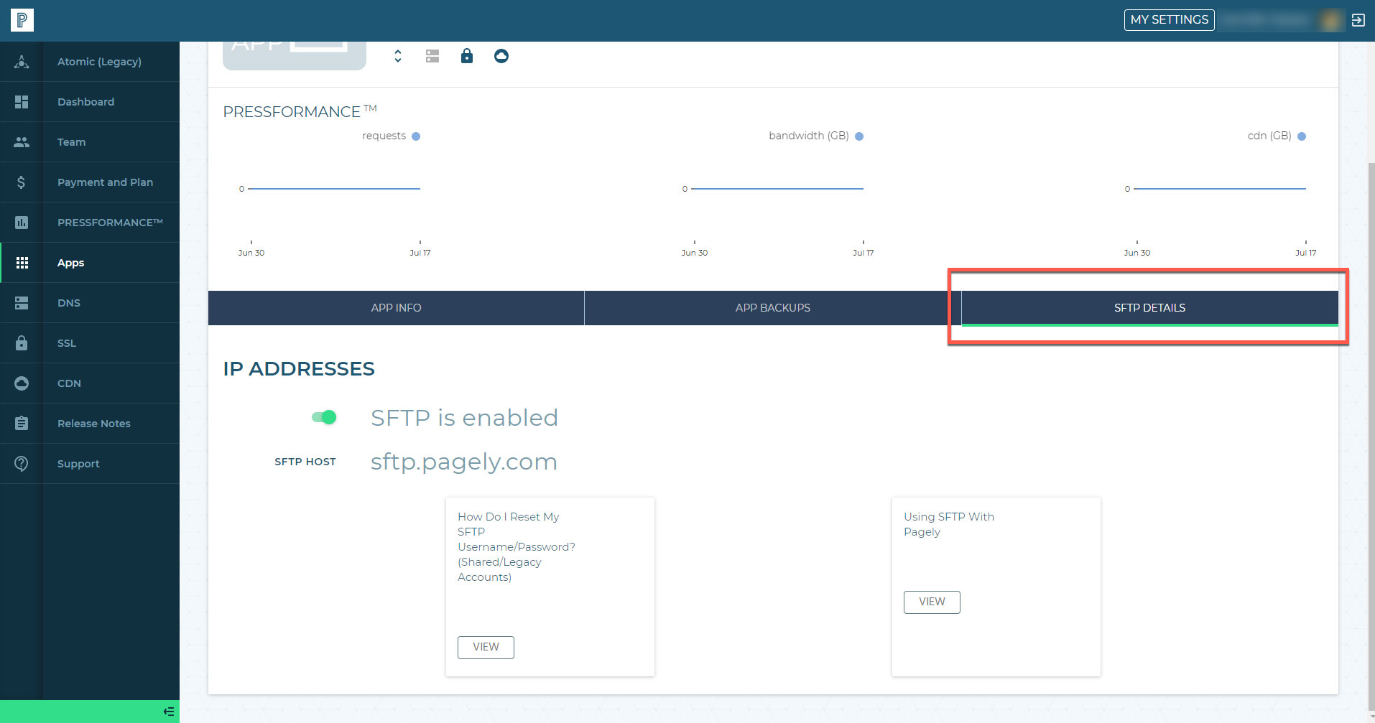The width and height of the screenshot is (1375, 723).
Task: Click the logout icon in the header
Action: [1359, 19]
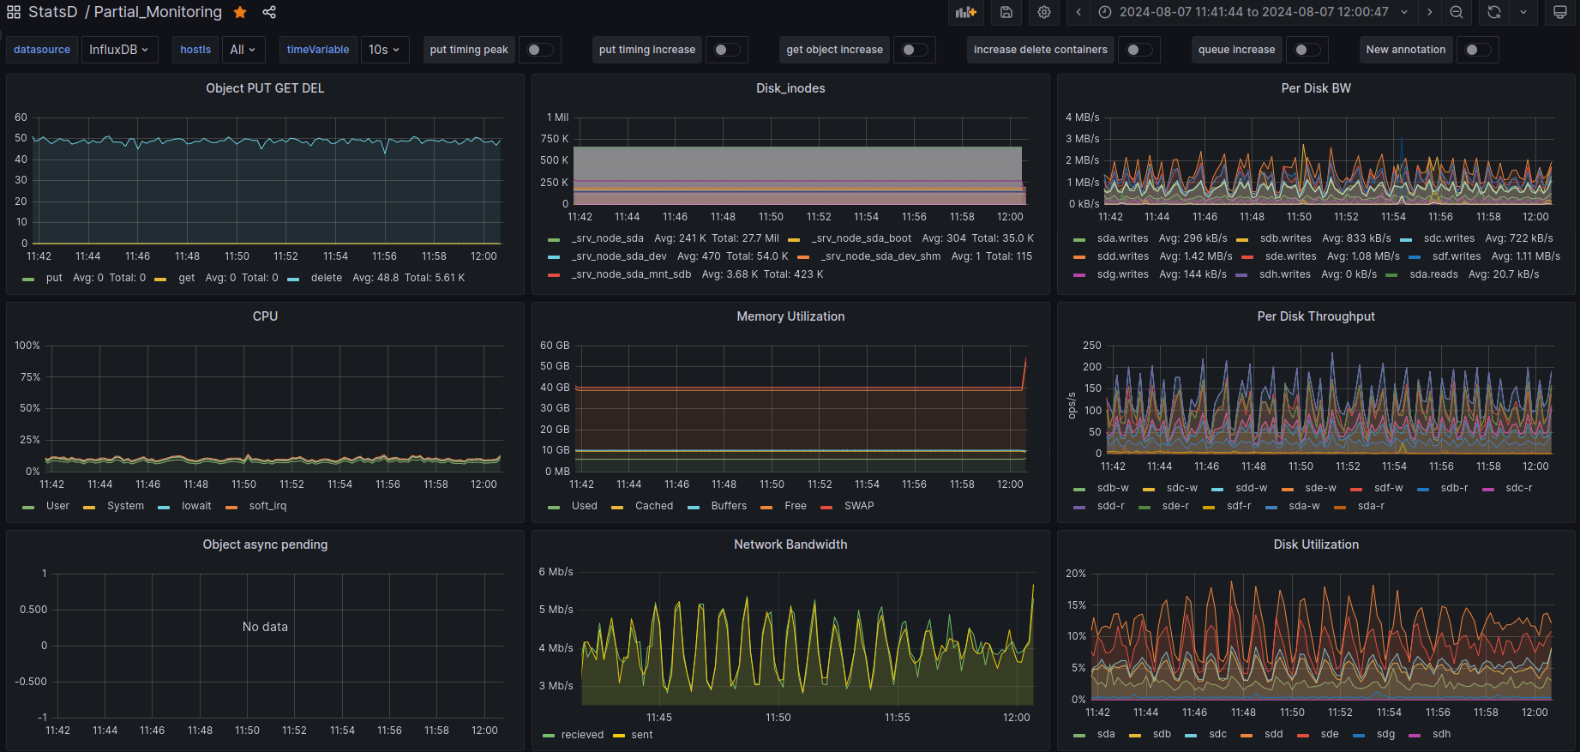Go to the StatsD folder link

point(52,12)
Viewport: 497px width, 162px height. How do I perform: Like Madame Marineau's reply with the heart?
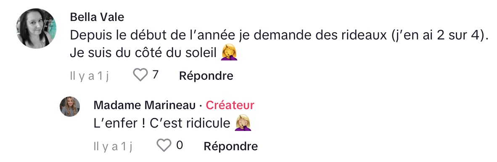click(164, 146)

==

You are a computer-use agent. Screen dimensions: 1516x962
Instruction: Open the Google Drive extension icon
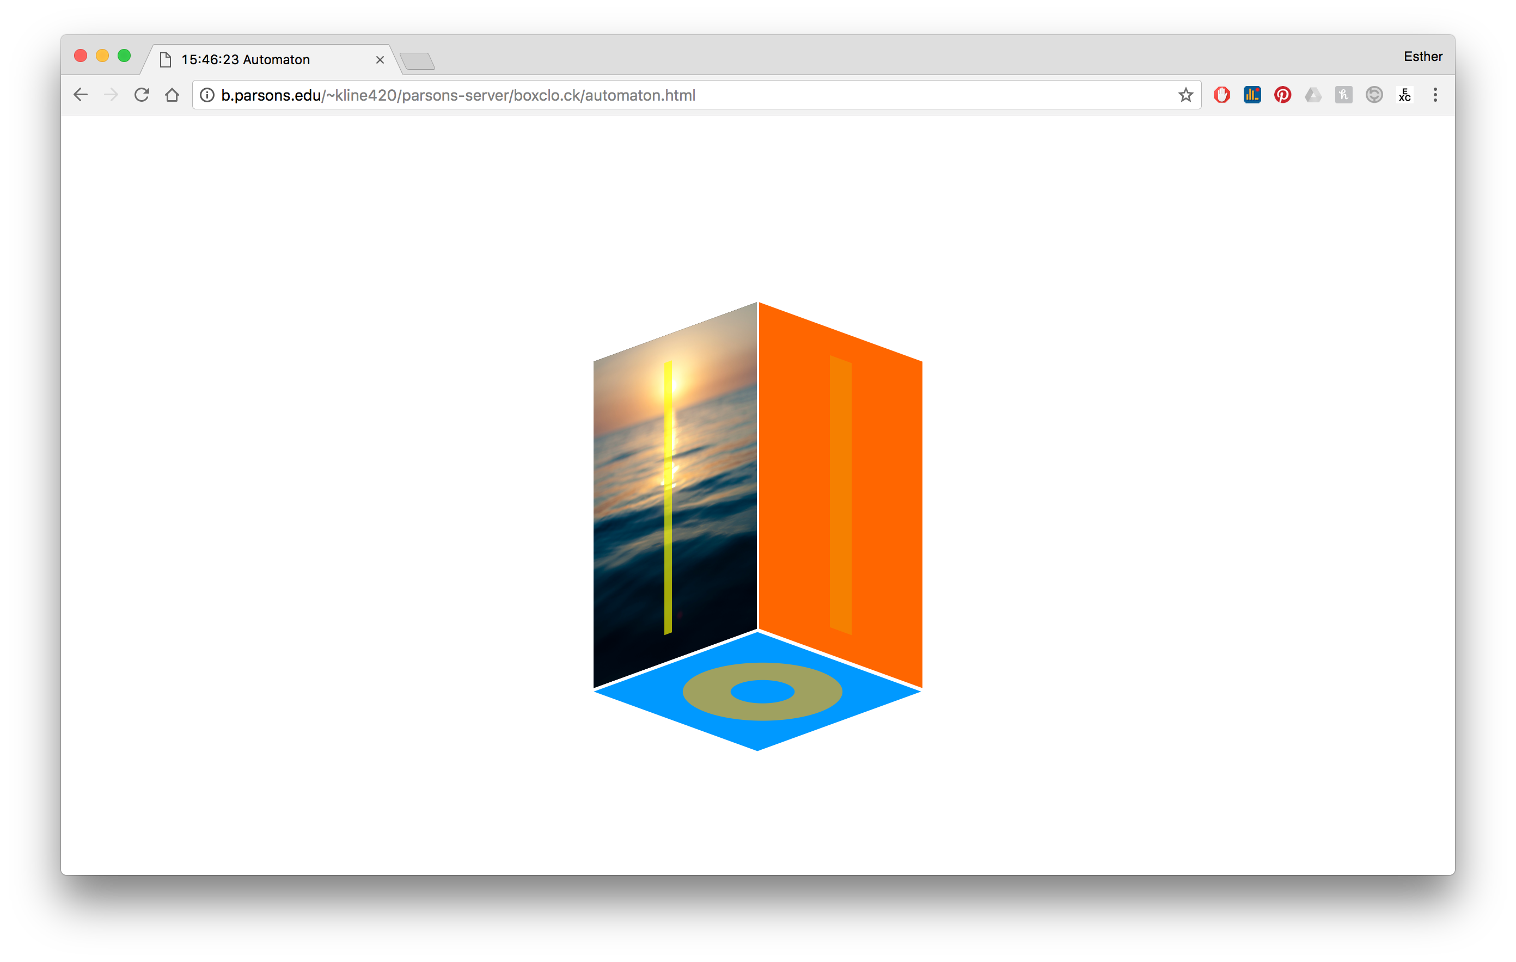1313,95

...

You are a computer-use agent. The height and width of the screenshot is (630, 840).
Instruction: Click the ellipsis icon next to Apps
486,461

_REQUIREMENTS:_
Format the items from the line with "The width and" up to and including the line with "click(164, 146)" as a Markdown table with the columns Row and Line. Skip blank lines and leave out the pictures.

_FULL OUTPUT:_
| Row | Line |
|---|---|
| 1 | The width and height of the screenshot is (1375, 723). |
| 2 | Task: Click the logout icon in the header |
| 3 | Action: [1359, 19] |
| 4 | Go to the StatsD folder link |
| 5 | point(52,12) |
| 6 | Viewport: 497px width, 162px height. How do I perform: Like Madame Marineau's reply with the heart? |
| 7 | click(164, 146) |